The boom in the construction sector is getting bigger

Retail sales much above the pre-pandemic level for the first time

In accordance with the GUS data published today, nominal retail sales reported by businesses having more than 9 employees went up by 19.1% YoY in May comparing to a 25.7% growth in April, running above the market consensus (16.0%), which was consistent with our forecast. Retail sales in constant prices increased by 13.9% YoY in May comparing to an increase of 21.1% in April. Just as it was the case with the industrial production (see MACROpulse of 21/06/2021), the last year’s low base effect, which was weaker comparing to April, was the main reason behind a strong decline in retail sales dynamics between April and May. A trade recovery seen in May 2021 in connection with the lifting of sales restrictions affecting shopping malls and large furniture and home improvement stores (an 8.4% MoM growth in nominal sales) was weaker than in May 2020, when a 14.5% MoM growth had been reported. This is consistent with our scenario in which the so-called pent-up demand has a limited impact on the retail sales of goods in the context of a significant growth in the share of online sales seen after the outbreak of the pandemic and of an increased mobility of households. Seasonally-adjusted retail sales in constant prices in May was 3.0% higher than in February 2020, which was the last month when the sales were not materially affected by the pandemic. This means that this year’s May was the first month to see the retail sales go up much above the level reported before the outbreak of the pandemic. We expect the annual retail sales growth to slow down due to the fading effects of the last year’s base in the months to come, and the wage fund dynamics will be the main factor driving the sales up.

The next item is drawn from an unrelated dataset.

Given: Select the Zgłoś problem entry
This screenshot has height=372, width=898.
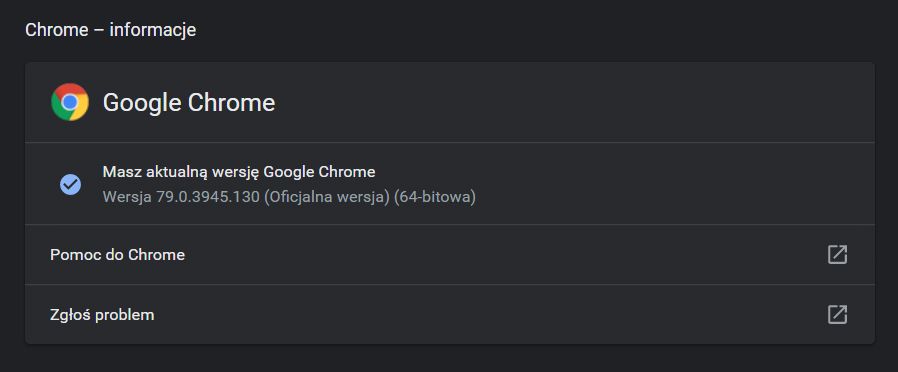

The boom in the construction sector is getting bigger

In accordance with the data published by the GUS, the construction-assembly production increased by 4.7% YoY in May vs. a 4.2% drop in April, running above the market consensus (1.2%) and our forecast (1.0%). A strong year-on-year construction-assembly production growth between April and May resulted from a combination of such factors as the last year’s low base effect favouring production growth, statistical effects resulting from an unfavourable difference in the number of business days (in May 2021, there was one day less comparing to the preceding year, while in April 2021 the number of business days was the same) and the accelerating recovery in the construction sector. Seasonally-adjusted construction-assembly production increased in May by 3.5% MoM. This means that May was the third consecutive month to see a significant activity increase in the construction sector. Nonetheless, the construction-assembly production in May was still much lower than in February 2020 (by 6.4%). The May’s data on the construction-assembly production suggest that the boom in the construction sector is getting bigger (see MACROpulse of 21/05/2021). This assessment is supported by the number of dwellings for which permits were granted, which is growing very quickly and on a continuous basis (53.5% YoY vs. 62.0% in April), and of the dwellings in which construction began (92.4% YoY, same as in April). Furthermore, a strong production growth in units specialising in civil engineering seen in May (+4.7% YoY vs. -11.1% in April) is indicative of growing investment activity in the public sector.

Today’s data on retail sales and construction-assembly production combined with yesterday’s data on the industrial production in May are indicative of an upside risk for our GDP growth forecast for Q2 (11.2% YoY), and they are slightly positive for the PLN and the yields on bonds.